[Opening Data shown section]

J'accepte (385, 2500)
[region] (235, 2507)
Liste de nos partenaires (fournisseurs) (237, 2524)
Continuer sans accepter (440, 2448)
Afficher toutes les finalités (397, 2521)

[Closing Data shown section]
[Opening Data shown section]

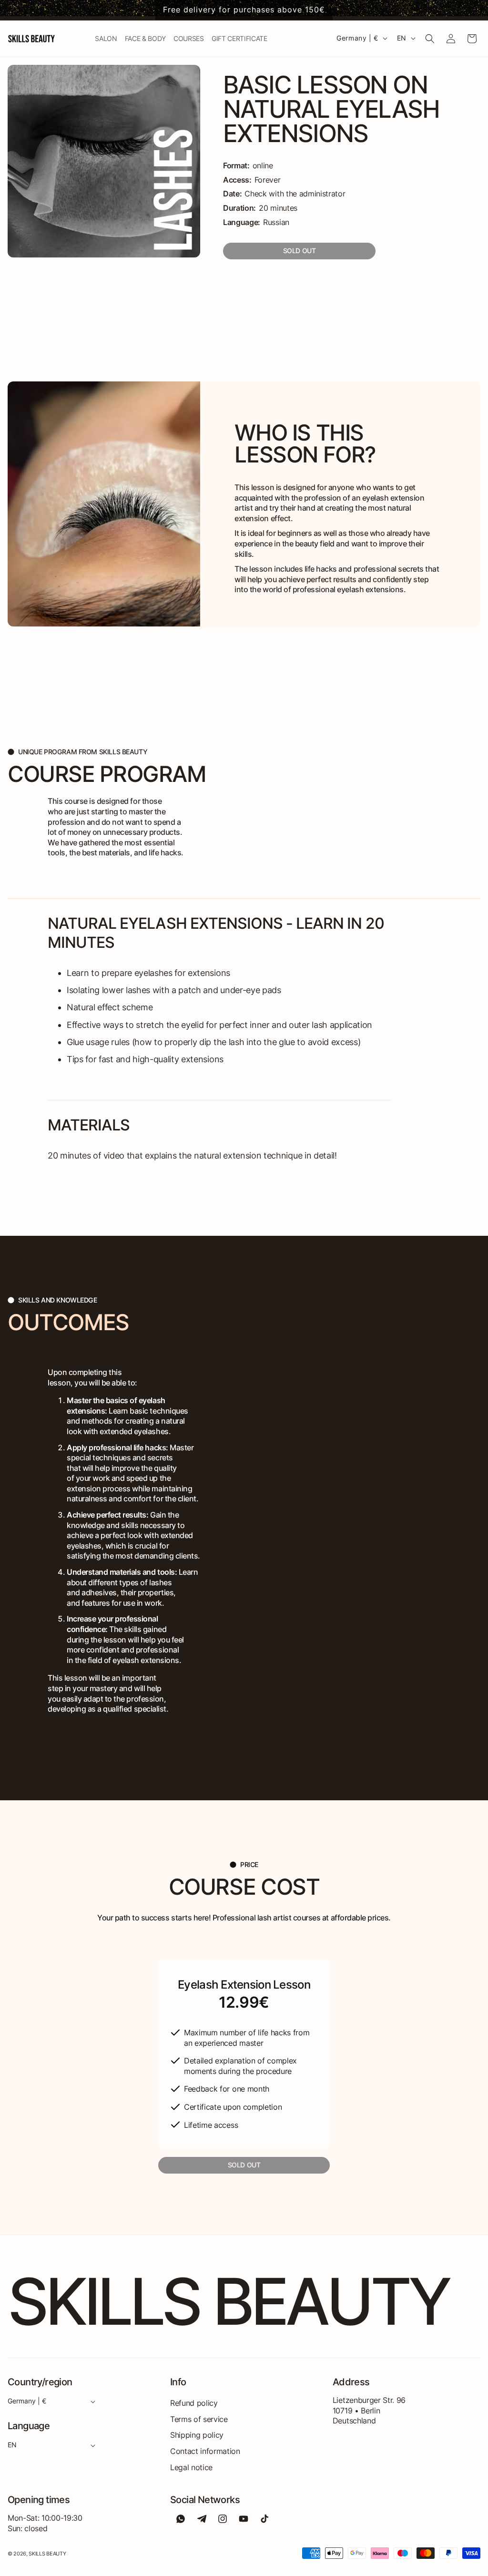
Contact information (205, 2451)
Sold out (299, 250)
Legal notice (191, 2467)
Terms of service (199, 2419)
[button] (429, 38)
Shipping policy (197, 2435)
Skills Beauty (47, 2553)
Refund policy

[Closing Data shown section]

Activity → From the records above, print exactly the lines that run from the line with "Sold out (299, 250)" to the line with "Refund policy", inclusive.

Result below →
Sold out (299, 250)
Legal notice (191, 2467)
Terms of service (199, 2419)
[button] (429, 38)
Shipping policy (197, 2435)
Skills Beauty (47, 2553)
Refund policy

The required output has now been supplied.